Wednesday, May 28, 2008

Hearsay, the Sixth Amendment, and the Presumption of Innocence

In my FindLaw column today, I talk about Giles v. California, a case that the U.S. Supreme Court is currently considering. The case asks whether a murder defendant suffers a Sixth Amendment violation when the deceased victim's earlier statements (accusing the defendant of a prior assault) are admitted into evidence, given the defendant's inability to cross-examine the victim about her statements. The column's focus is on explaining the relationship between hearsay (out-of-court statements offered into evidence as proof of what the statements assert) and the Sixth Amendment right of criminal defendants to be "confronted" with the witnesses against them (a right that ordinarily includes cross-examination). The column also discusses the rigid originalism that characterizes at least four of the Justices' thinking about this relationship, as evidenced during oral argument.

In this post, however, I want to discuss a different aspect of the Sixth Amendment issue. Briefly, the case revolves around the question of whether an old common law exception to hearsay for "forfeiture by wrongdoing" applies to a defendant who complains that he cannot cross-examine the out-of-court statement of a woman whose unavailability for such cross-examination is a direct product of the defendant's having murdered her. For reasons I explain in the column, if the defendant had killed the victim with the goal of keeping her from testifying against him, then the forfeiture-by-wrongdoing exception to the Confrontation Clause would apply, and the admission of her statements would be constitutionally unobjectionable. Because this defendant killed his victim for a different reason, however, the application of the forfeiture-by-wrongdoing exception is an open question.

The issue I want to highlight here is what is called "coincidence." Coincidence refers to the situation in which a judge must determine the same facts in deciding the admissibility of evidence as those the jury will have to determine in reaching a verdict of "guilty" or "not guilty." In Giles, for example, the California judge -- in applying the forfeiture-by-wrongdoing exception -- had to (and did) conclude that the defendant, on trial for killing Brenda Avie, in fact did kill Avie, before the judge could admit the evidence over the defendant's Sixth Amendment objection.
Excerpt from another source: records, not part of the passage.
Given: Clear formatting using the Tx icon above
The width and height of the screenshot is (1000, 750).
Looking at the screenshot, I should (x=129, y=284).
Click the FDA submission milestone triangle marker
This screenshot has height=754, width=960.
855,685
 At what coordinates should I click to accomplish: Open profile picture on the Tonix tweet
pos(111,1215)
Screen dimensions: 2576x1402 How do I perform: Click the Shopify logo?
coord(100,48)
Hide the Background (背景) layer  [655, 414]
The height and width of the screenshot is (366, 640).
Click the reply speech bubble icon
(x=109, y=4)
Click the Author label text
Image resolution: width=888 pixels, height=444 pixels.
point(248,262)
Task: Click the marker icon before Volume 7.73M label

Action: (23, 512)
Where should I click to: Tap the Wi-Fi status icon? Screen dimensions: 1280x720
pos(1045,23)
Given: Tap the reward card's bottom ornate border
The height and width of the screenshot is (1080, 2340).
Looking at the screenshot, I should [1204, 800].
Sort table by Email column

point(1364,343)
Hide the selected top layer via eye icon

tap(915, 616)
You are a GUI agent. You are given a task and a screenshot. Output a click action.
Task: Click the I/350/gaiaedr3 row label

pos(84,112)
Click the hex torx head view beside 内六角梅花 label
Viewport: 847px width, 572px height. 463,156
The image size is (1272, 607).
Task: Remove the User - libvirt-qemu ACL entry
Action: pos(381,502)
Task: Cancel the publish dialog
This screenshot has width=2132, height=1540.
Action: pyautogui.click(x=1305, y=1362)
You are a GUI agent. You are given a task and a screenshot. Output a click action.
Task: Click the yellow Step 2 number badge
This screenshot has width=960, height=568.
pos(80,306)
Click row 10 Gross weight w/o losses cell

The jury then had to determine, in its own deliberations over the proper verdict, whether the defendant killed Avie. Justice Ginsburg expressed concern over this coincidence during oral argument. It has the flavor of deciding that the defendant is guilty at a time when he is still supposed to be presumed innocent.

The coincidence problem is not, however, unique to the forfeiture-by-wrongdoing exception to the Sixth Amendment. Judges regularly must make factual findings in ruling on evidentiary issues, and some of those findings are bound to coincide with those that a jury must make on the merits of the criminal charge. Application of the co-conspirator exception to hearsay is another example, where the judge has to conclude, among other things, that the defendant conspired with a third party to commit a crime, before the judge may admit the third party's out-of-court statement against the defendant, and the jury must conclude the same thing to convict the defendant on conspiracy charges.

Though perhaps somewhat troubling, "coincidence" arguably does not undermine the presumption of innocence, because jurors do not know that the judge must conclude that the defendant killed the victim before jurors may hear about the victim's prior statements (unless the jurors happen to be evidence law experts). Jurors hear only the evidence itself, not the judge's basis for admitting it, and they can therefore reach their own, independent conclusions, free of the taint of a judge's perception of the facts. It may be that this tension -- between the respective roles of evidence arbiter and ultimate fact-finder in reviewing the evidence -- may represent one of the best arguments for allocating the two jobs to two different actors, an argument, in other words, against bench trials.